Cet article reprend celui que Jean-Pierre Meyniac avait sympathiquement accueilli sur son site http://www.cinehig.clionautes.org/ .
Il m'a semblé intéressant de le proposer à nouveau sur ce blog car il présentait différents points de droit vis-à-vis du cinéma, notamment pour ce qui concernanit le débat sur le film Le cauchemar de Darwin.
Lors de l’émission « la fabrique de l’Histoire » du jeudi 10 décembre 2009 intitulé « Historiens et réalisateurs face aux documentaires historiques », plusieurs intervenants ont débattu montrant de fait les rapports difficiles entre l’Histoire et une forme de représentation audiovisuelle.
Parmi les invités de l’émission se trouvait Laurent Véray, historien du cinéma et président de l’ « Association française de recherche sur l’histoire du cinéma », qui publie notamment le revue 1895. Laurent Véray est également réalisateur de films documentaires dont L’héroïque cinématographe réalisé en 2003. Olivier Bouzy, directeur adjoint du Centre Jeanne d'Arc, chargé de cours à l'Université d'Orléans et qui intervint régulièrement dans des documentaires sur Jeanne d’Arc, Serge Viallet, réalisateur de documentaires historiques comme Nagasaki réalisé en 1995 et Jean-Marie Salamito, professeur d'Histoire à l’Université Paris IV-Sorbonne et auteur d’une critique de la série documentaire L’apocalypse, série documentaire sur les débuts du christianisme réalisé par Gérard Mordillat et Jérôme Prieur, complétaient la liste des débatteurs.

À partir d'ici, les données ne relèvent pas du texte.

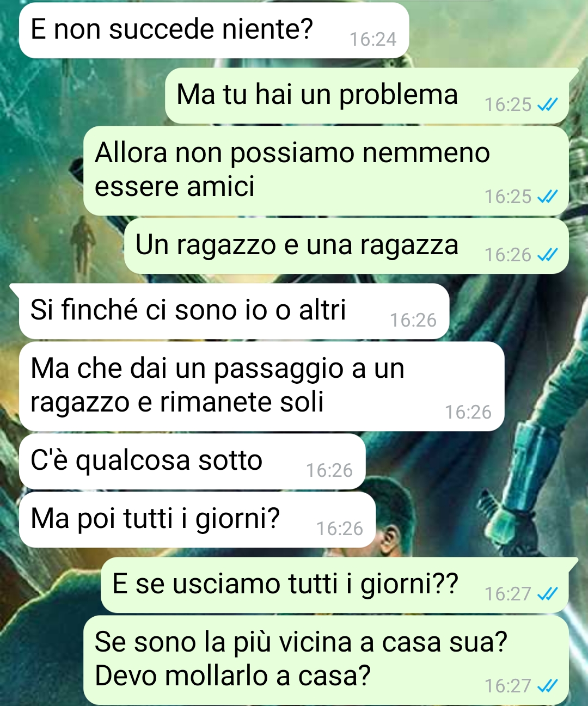The height and width of the screenshot is (706, 588).
Task: Tap read ticks on 'E se usciamo tutti i giorni??'
Action: (547, 594)
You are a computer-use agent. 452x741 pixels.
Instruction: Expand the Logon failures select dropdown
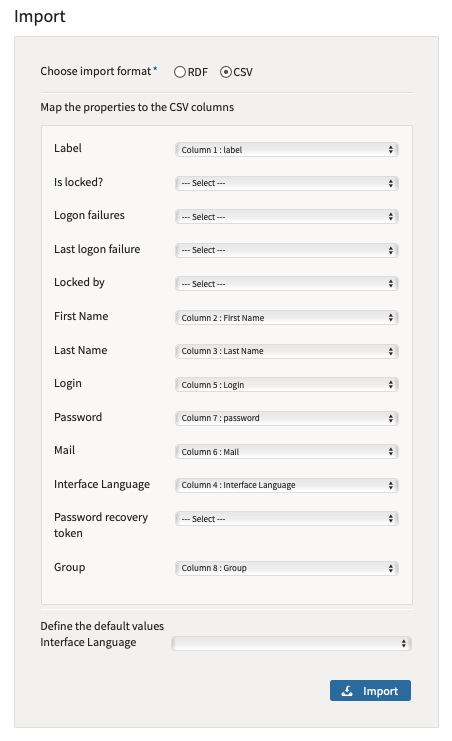[287, 217]
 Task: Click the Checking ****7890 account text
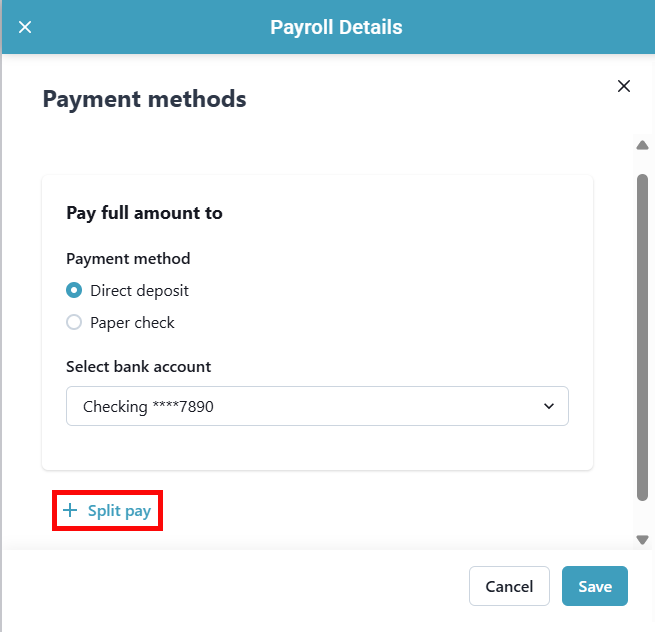tap(148, 407)
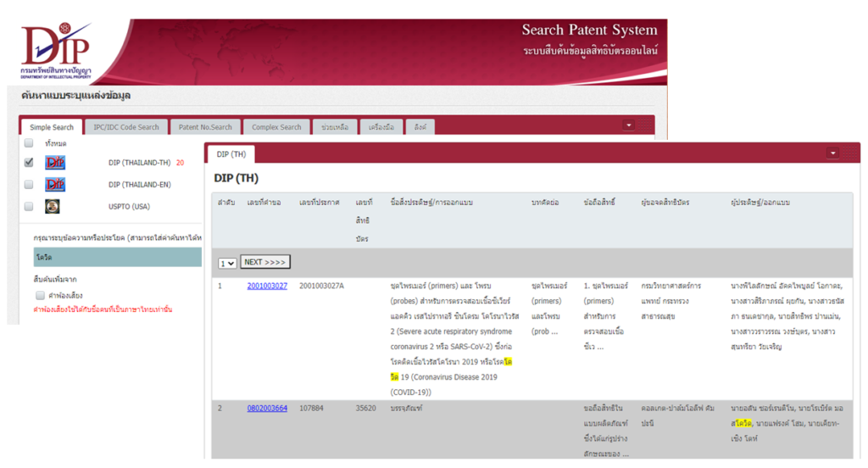Screen dimensions: 868x468
Task: Uncheck the DIP (THAILAND-TH) checkbox
Action: coord(29,162)
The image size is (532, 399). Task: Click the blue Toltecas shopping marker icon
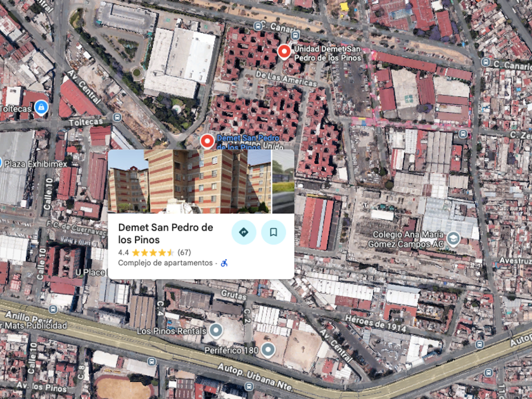pos(41,108)
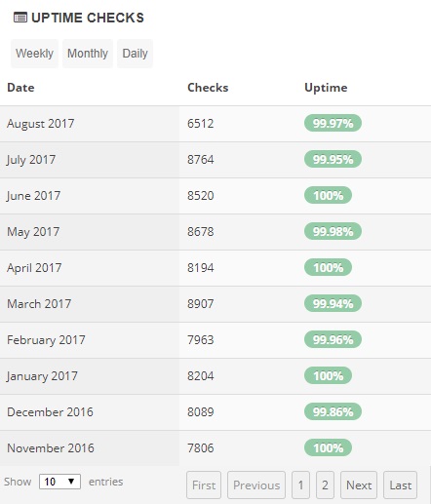Switch to the Daily view
The height and width of the screenshot is (504, 431).
[135, 54]
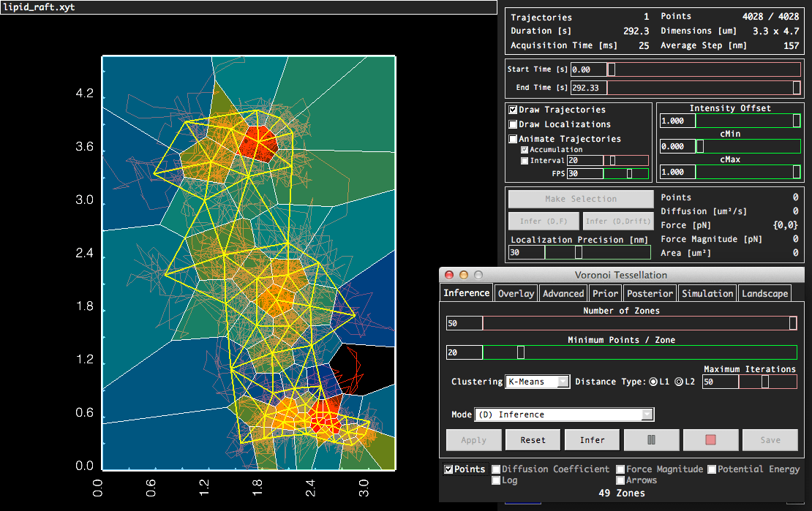This screenshot has height=511, width=812.
Task: Open the Clustering K-Means dropdown
Action: (x=538, y=382)
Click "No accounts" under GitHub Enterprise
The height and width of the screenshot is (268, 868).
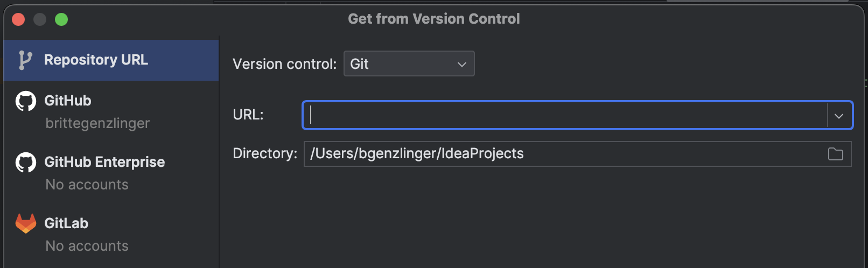click(x=87, y=185)
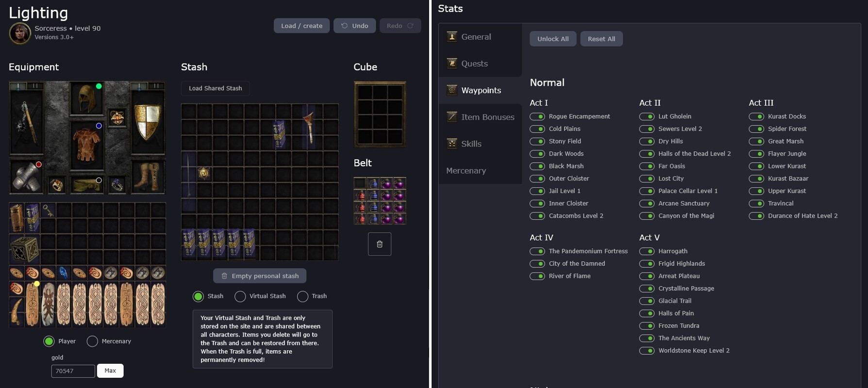Click the Unlock All button
The image size is (868, 388).
(553, 39)
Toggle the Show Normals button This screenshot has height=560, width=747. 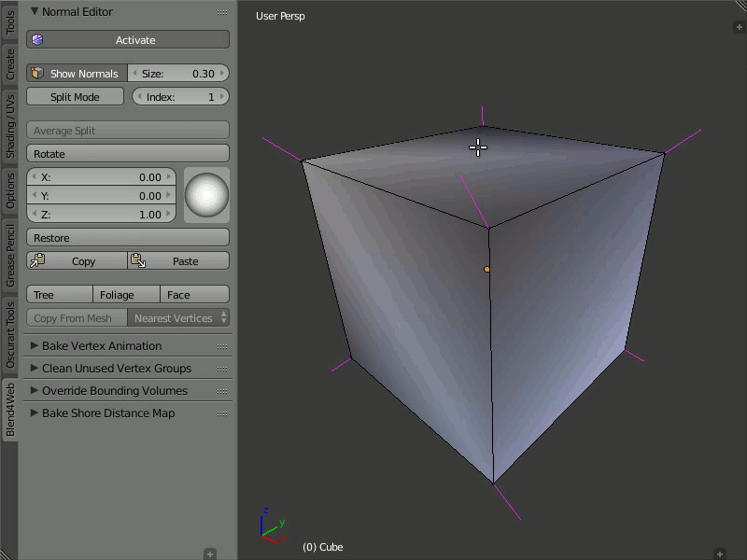pos(77,74)
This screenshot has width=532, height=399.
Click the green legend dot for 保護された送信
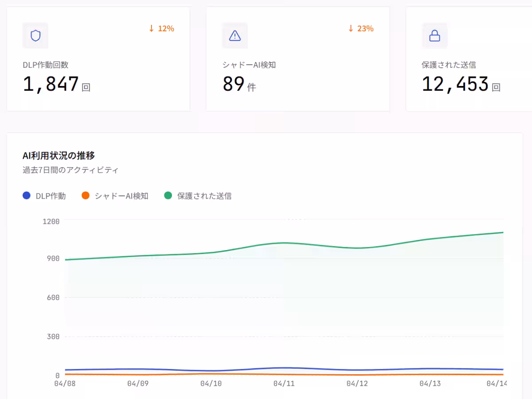pyautogui.click(x=168, y=196)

La question posée par le débat peut se résumer assez facilement autour d’une problématique assez claire : un documentaire est-il ou peut-il être un travail d’historiens ? A cette question, plusieurs points ont alors été abordés. Il ne s’agit pas de reproduire ici l’ensemble des propos tenus mais bien de les résumer et de les commenter.
En effet, depuis plusieurs années, j’ai créé des conférences autour du thème « Histoire et Cinéma » à l’Institut Lumière et rédigé quelques articles sur la nécessité pour les Historiens de s’approprier les sources filmiques comme matériau d’analyse. Mon travail est essentiellement sur le film de fiction que j’analyse comme source de son temps de production ou de projection. Mais le traitement de l’image documentaire n’est pas si différent.
En première remarque, j’insiste sur une affirmation essentielle de Laurent Véray. Un film est un point de vue de réalisateur. Ceci est vrai quelque soit le type de film, de fiction ou documentaire. Ce point de vue obéit à des contraintes propres au genre audiovisuel et peut difficilement accepter les nuances et confrontations des « thèses ». Ce qui a été reproché à Prieur et Mordillat par Jean-Marie Salamito a été de défendre une thèse qu’il qualifie lui-même d’éculée, à savoir la trahison du message de Jésus par ses continuateurs immédiats. Or Jean-Marie Salamito n’a pas pu apporter une quelconque autre anti-thèse bien qu’Emmanuel Laurentin, le journaliste animant « La Fabrique de l’histoire », le lui ait demandé. Non qu’il n’en défende pas une, son livre Les chevaliers de l’Apocalypse, réponse à MM. Prieur et Mordillat le démontrant très bien, mais justement, parce qu’il s’est lui aussi trouvé dans une contrainte liée à la nature du débat radiophonique.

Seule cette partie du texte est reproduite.